Rachel is on her way to tend to Scotland’s young king, but her mission is a secret one. She allows the injured Liam to join her group, but she tells him she is traveling to join her fiancé. Liam is instantly jealous. He has loved Rachel ever since he can remember, but since she is the daughter of the Laird, he considers her far out of his reach. Rachel also has feelings for Liam. But when she told him how she felt as a young girl, he sent her away because he felt unworthy of her love.

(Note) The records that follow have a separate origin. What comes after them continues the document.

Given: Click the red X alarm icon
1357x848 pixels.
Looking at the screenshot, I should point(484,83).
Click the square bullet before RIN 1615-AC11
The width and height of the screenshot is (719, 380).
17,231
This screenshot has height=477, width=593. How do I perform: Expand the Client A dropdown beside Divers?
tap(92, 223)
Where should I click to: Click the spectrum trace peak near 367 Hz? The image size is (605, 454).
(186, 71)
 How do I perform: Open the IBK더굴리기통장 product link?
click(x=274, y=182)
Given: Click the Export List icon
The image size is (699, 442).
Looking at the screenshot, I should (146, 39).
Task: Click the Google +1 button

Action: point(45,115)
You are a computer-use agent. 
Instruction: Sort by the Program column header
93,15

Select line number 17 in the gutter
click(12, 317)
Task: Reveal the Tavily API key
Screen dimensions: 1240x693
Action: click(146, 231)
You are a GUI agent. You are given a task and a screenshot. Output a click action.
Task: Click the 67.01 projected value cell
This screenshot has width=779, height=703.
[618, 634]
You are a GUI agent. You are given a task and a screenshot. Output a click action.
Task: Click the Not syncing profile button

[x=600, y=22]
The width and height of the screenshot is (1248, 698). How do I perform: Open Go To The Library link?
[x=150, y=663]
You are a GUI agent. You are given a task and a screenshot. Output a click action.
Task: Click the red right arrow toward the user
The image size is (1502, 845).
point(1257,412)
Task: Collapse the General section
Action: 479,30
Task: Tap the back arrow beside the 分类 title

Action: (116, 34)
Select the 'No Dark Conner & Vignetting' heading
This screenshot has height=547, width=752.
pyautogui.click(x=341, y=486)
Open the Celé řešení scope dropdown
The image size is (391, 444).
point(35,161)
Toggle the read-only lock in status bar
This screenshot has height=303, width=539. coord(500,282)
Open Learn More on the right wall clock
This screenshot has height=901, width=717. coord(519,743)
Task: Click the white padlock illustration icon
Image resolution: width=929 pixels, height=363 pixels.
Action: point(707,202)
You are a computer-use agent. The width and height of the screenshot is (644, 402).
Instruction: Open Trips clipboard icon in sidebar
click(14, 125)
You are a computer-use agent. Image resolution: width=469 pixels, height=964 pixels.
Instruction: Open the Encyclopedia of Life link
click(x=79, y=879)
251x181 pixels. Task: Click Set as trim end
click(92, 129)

However, the two soon have bigger problems to worry about. In the earlier Highland books, the evil sorcerer Warwick was introduced. Warwick is after a special medallion called dragonheart – he knows Rachel has it. Both of them have limited psychic abilities, and when they sense Warwick’s evil presence in the middle of a ferry crossing, they jump off the ferry and go over a waterfall. They are now on their own, without protection. As they journey north, they concoct various schemes to obtain food and shelter. They are in constant danger from several different sources. Eventually they take up with a band of gypsies and pose as husband and wife. Forced to share a small wagon, they can barely control their desire for each other. Just when they finally give in, they are discovered by Warwick, and are forced to go into hiding together. Can they use the power of their love to overcome his evil?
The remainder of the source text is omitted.